MARTIN: How many students do you have? I mean, are girls able to go to school?

DURRANI: No, no, no, no. The girls are not allowed to go to school. We are running an underground school. We have around 100 students that come in morning and evening batches, and it's all underground. Girls are not allowed to go to school. And that's one thing that's concerning because this should have been the last resort that they should have resorted to where they are using it as a bargaining chip for political means, you know?

MARTIN: So when you say you're running an underground school, what are the repercussions if the school and the students were to be found out?

DURRANI: See, we're not doing something illegal. Right now, they haven't said that you can't run a school, right? All they have done is open the boys school and neglected the girls school, which is legally a loophole. And I'm going to be honest, I'm exploiting it. Even if they result to repercussions (ph), where they harass the teachers and all that, there are people who would like, you know, stand up.

MARTIN: How do you advocate with the Taliban? You have been a vocal supporter of women's rights. You are still running some of your programs. Are you trying to engage with the Taliban at all? Can you?

DURRANI: I can't. I can't because I'm not allowed to go to my office. If I don't have a formal space to welcome them in - in our society and culture, we don't just ask the government to come to our house and talk to us and engage to us. And I can't go to their houses either. And to be honest, at this point, that's pragmatically - I'm, like, you know, one of those people who are talking against them. And if I go in front of them, my voice will be influenced one way or the other.

MARTIN: So if you go and talk to the Taliban, they could twist your words. Explain that.

DURRANI: It's less of twisting.
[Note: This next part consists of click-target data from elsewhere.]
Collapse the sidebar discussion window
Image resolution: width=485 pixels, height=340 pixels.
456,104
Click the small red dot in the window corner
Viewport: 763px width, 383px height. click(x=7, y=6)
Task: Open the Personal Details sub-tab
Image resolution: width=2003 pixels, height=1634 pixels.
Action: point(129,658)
Right now, see, you have to look at everything objectively. They want to be seen good. And if a woman goes to them and is not accepted and they don't like her thoughts, but they know that she's influential, they can use her voice, and that's what they did with Dr. Rahim Ramadi (ph). They made her talk...
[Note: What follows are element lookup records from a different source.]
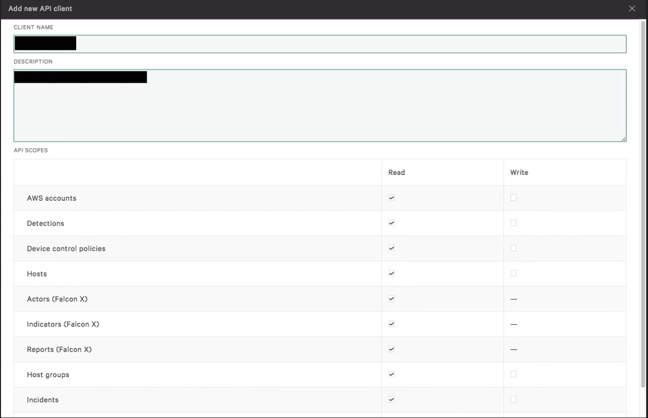The width and height of the screenshot is (648, 418).
Task: Uncheck Read permission for Incidents
Action: click(x=391, y=399)
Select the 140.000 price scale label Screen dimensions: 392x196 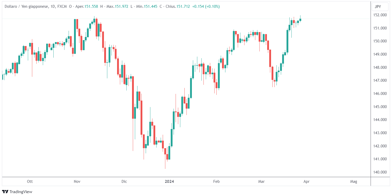coord(380,172)
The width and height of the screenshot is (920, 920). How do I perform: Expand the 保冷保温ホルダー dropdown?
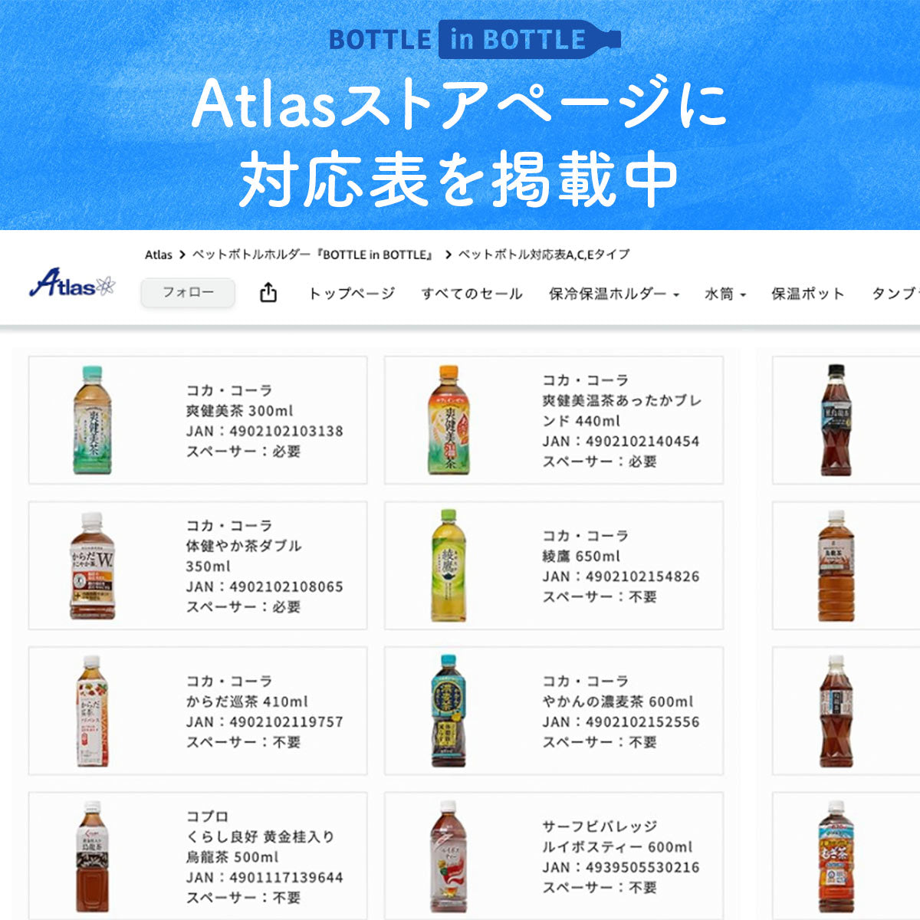(614, 293)

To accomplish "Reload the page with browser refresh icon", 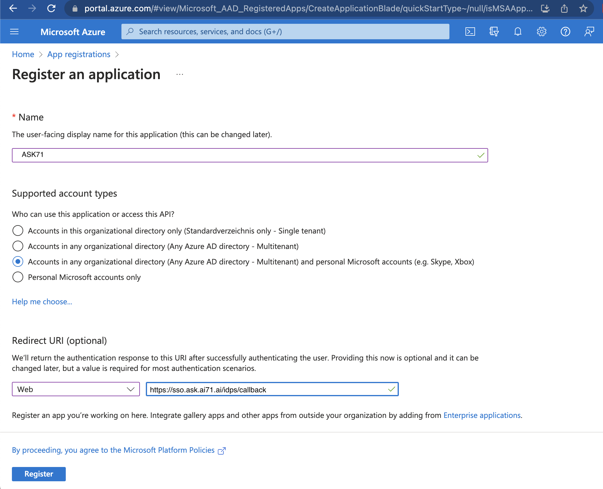I will (51, 8).
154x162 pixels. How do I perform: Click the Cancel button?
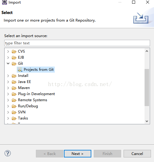(137, 153)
MARTIN: And tell me who she is.

DURRANI: She is a humanitarian and she's a doctor. They attacked her house, and when she came live on Facebook, they forced her into giving a testimony where she was like, oh, I'm safe and everything, don't worry about me. And I know her. And she told me - I still have her voice messages where she told me that, OK, no, they forced me into it. I don't want my voice to be influenced.

MARTIN: May I ask how old you are Pashtana?
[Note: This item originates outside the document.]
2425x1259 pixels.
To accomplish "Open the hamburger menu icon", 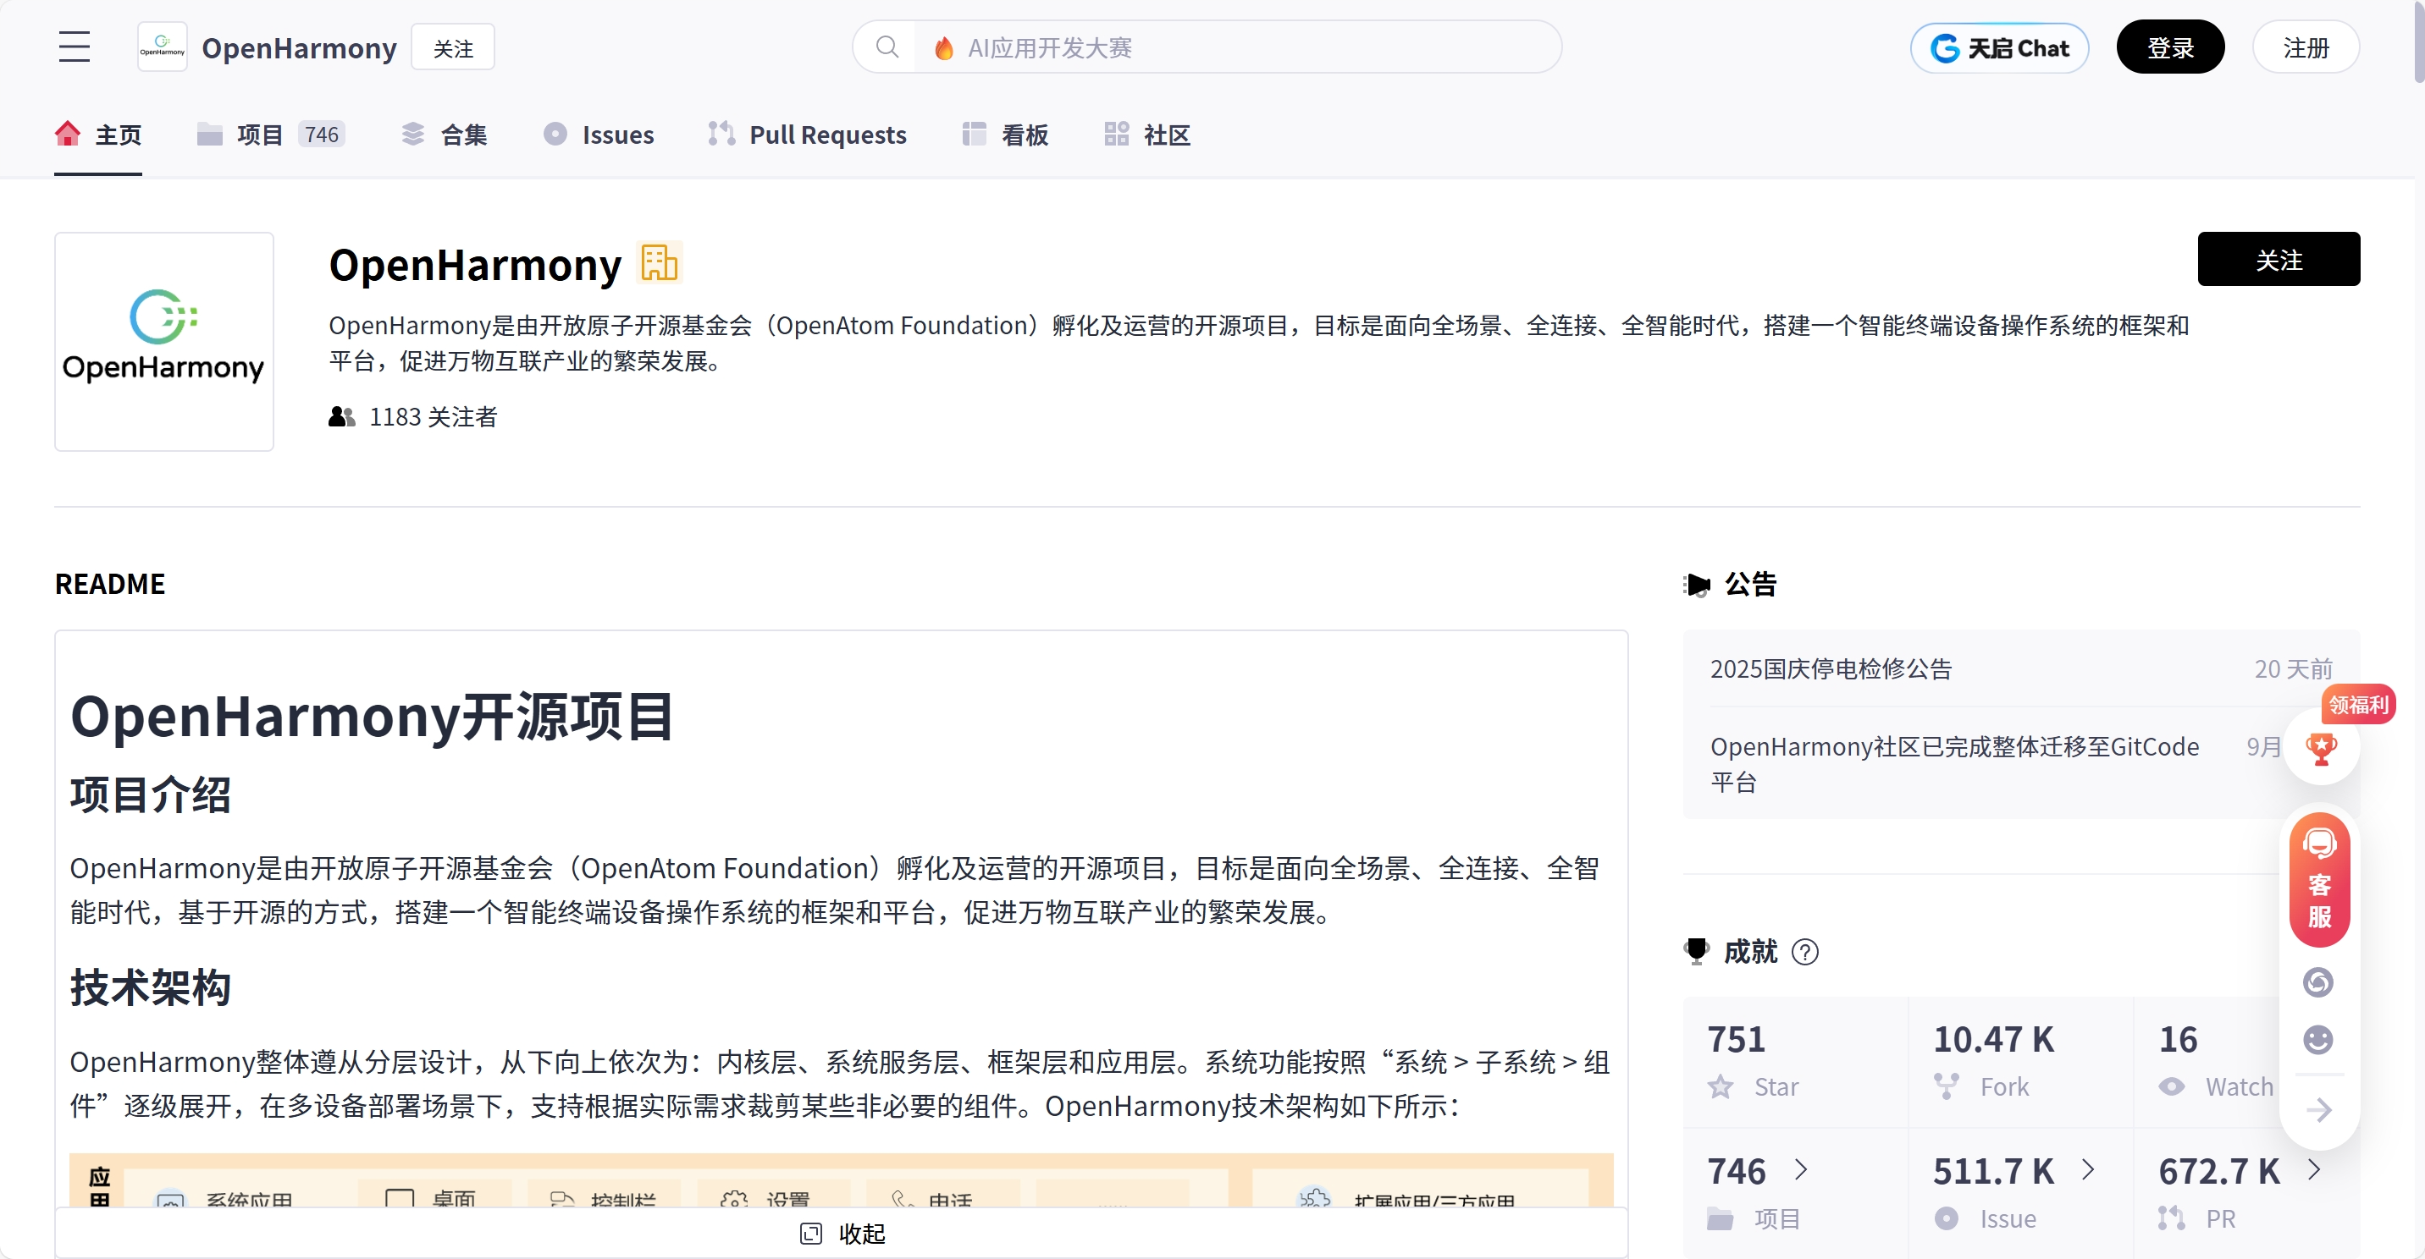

DURRANI: I'm 23 years old, so I was not even born when the Taliban were in power, and by the time they were gone, I barely knew what Taliban were.

MARTIN: Right. So you grew up in this time of possibility.

DURRANI: Yeah.

MARTIN: And you were able to dream dreams about what a life could be for a young woman in Afghanistan.

DURRANI: Of course, yes.

MARTIN: How do you talk to young girls now about what their future might be?

DURRANI: See, the past few decades have not been all rainbows and unicorns, to be honest, at this point. Last two decades, we have lost family members, we have lost houses, we have lost roots, we have lost places that we call home, right? So it hasn't been an easy journey. We talk about women rights and everything. But at the end of the day, how many women were able to access all those rights? That's the point. I was one of the privileged ones to access those rights. So, yes, I grew up with possibilities, but I also grew up with privilege. And now all these girls, they somehow already had that sort of control because of the social construct that we have in our country, but also at the same time, all those women rights were just limited. So, yeah, I want to talk to these girls. I don't tell them, oh, we will liberate or we will bring in revolution and stuff like that. I just tell them that slow and steady wins the race because back in the day, Taliban were in power and they lost it. Today, they are in power. They'll probably lose it again. And that's how governments work in Afghanistan. If you study our political patronage (ph), they lose every 20 years. So I'm just hopeful they will lose it again.

MARTIN: Pashtana Durrani, thank you so much for your time.

DURRANI: Of course. Thank you for having me.